## ЗАДАНИЕ
Переведите на английский язык предложение из отрывка ниже о встрече с Распутиным в доме Бадмаева: «Позже появились Курлов и Протопопов, тоже убежденные сторонники и регулярные пациенты тибетского доктора».

Спустя два дня три матроса позвонили в его входную дверь. Они были знакомы с Бадмаевым и хотели проконсультироваться по поводу своих болезней Слуга Бадмаева сообщил им, что хозяин арестован и находится в заключении в ЧК Матросы, не теряя времени, поспешили к себе на корабль, чтобы сообщить о случившемся команде; все они вооружились и направились прямо к зданию ЧК. По прибытии они крепко избили своих товарищей, служивших здесь, освободили Бадмаева и с триумфом отправили его домой.
Именно в доме Бадмаева я впервые встретился с Распутиным, хотя из документальных свидетельств, находившихся в моем распоряжении, знал о нем все. Однажды вечером, возвращаясь домой со службы, я решил зайти к Бадмаеву, чтобы посоветоваться по поводу беспокоившего меня недомогания. Горничная проводила меня в столовую, где я и нашел хозяина за ужином с Распутиным, приятельницей последнего Марией Головиной и другими гостями. Бадмаев пригласил меня сесть напротив Распутина, и таким образом я получил возможность наблюдать за ним, не выглядя слишком назойливым Я слышал, как Распутин поинтересовался у Бадмаева, кто я, и Бадмаев назвал ему мое имя и объяснил служебное положение. Информация, видимо, удовлетворила «старца», так как он дружески улыбнулся и вновь принял участие в общем разговоре, который затих при моем появлении. Позже появились Курлов и Протопопов, тоже убежденные сторонники и регулярные пациенты тибетского доктора. После недолгого разговора на общие темы разговор перешел к обсуждению главного вопроса текущего момента — перевозок продовольствия на транспорте и распределения беженцев из эвакуируемых районов. Несколько раз упоминалась Дума, и мы единодушно пришли к заключению, что ее действия абсолютно бесполезны и направлены главным образом на то, чтобы затруднить работу правительства политическими интригами и критикой, столь же несправедливой, сколь и злонамеренной.

## ПРЕДОСТАВЛЕННЫЕ МАТЕРИАЛЫ
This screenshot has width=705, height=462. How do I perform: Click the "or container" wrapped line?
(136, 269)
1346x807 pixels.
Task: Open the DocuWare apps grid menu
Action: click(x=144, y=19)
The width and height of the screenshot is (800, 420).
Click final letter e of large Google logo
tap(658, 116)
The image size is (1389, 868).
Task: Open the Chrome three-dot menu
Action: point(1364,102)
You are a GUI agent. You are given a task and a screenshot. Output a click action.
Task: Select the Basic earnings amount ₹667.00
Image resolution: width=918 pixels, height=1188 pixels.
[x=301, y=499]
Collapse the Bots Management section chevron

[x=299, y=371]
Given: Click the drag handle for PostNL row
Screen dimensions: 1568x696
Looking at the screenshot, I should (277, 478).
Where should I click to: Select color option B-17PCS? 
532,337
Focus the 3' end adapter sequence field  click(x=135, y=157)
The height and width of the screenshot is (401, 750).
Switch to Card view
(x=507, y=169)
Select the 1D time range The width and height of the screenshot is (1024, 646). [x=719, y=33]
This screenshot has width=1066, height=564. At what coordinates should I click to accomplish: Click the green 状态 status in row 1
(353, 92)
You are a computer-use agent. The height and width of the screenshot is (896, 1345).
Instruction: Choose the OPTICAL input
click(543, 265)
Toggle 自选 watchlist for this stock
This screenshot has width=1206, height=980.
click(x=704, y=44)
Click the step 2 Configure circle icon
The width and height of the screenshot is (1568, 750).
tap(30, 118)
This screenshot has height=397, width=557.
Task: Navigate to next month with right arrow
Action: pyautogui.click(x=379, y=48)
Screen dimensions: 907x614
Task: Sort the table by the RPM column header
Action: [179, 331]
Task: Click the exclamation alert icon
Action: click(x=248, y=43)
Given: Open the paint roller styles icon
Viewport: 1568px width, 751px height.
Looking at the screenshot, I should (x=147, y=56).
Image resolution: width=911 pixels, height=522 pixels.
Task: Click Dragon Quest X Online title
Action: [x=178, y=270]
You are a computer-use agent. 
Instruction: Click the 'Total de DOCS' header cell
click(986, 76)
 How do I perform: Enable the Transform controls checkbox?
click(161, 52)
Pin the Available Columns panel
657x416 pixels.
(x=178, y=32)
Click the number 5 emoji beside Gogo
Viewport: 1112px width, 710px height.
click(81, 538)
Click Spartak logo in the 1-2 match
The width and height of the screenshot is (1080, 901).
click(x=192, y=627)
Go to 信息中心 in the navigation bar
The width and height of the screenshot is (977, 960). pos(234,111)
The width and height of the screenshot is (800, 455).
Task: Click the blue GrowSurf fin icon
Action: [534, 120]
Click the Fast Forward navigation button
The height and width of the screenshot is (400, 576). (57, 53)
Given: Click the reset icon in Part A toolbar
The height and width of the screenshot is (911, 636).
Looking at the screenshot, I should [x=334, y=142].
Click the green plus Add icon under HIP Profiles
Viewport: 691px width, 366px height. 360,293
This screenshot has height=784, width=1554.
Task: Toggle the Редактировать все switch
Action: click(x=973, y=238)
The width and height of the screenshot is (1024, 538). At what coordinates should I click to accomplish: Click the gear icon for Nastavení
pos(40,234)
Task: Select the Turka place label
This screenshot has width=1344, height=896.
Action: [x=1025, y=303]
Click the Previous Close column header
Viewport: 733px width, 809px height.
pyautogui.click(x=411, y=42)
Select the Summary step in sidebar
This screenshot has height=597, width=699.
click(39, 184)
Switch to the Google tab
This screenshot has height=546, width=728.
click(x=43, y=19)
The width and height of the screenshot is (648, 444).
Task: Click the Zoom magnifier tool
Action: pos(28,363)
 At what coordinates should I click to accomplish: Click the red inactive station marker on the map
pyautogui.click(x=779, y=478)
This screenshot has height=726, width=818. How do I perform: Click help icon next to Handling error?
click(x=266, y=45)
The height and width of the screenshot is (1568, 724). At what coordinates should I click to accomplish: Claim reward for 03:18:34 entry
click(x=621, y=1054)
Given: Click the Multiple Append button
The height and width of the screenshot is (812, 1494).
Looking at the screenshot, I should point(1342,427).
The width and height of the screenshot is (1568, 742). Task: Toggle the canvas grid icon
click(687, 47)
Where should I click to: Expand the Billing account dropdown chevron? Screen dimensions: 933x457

## ОТВЕТ
Later Kurlov and Protopopov arrived, who were also staunch supporters and regular patients of the Tibetan doctor.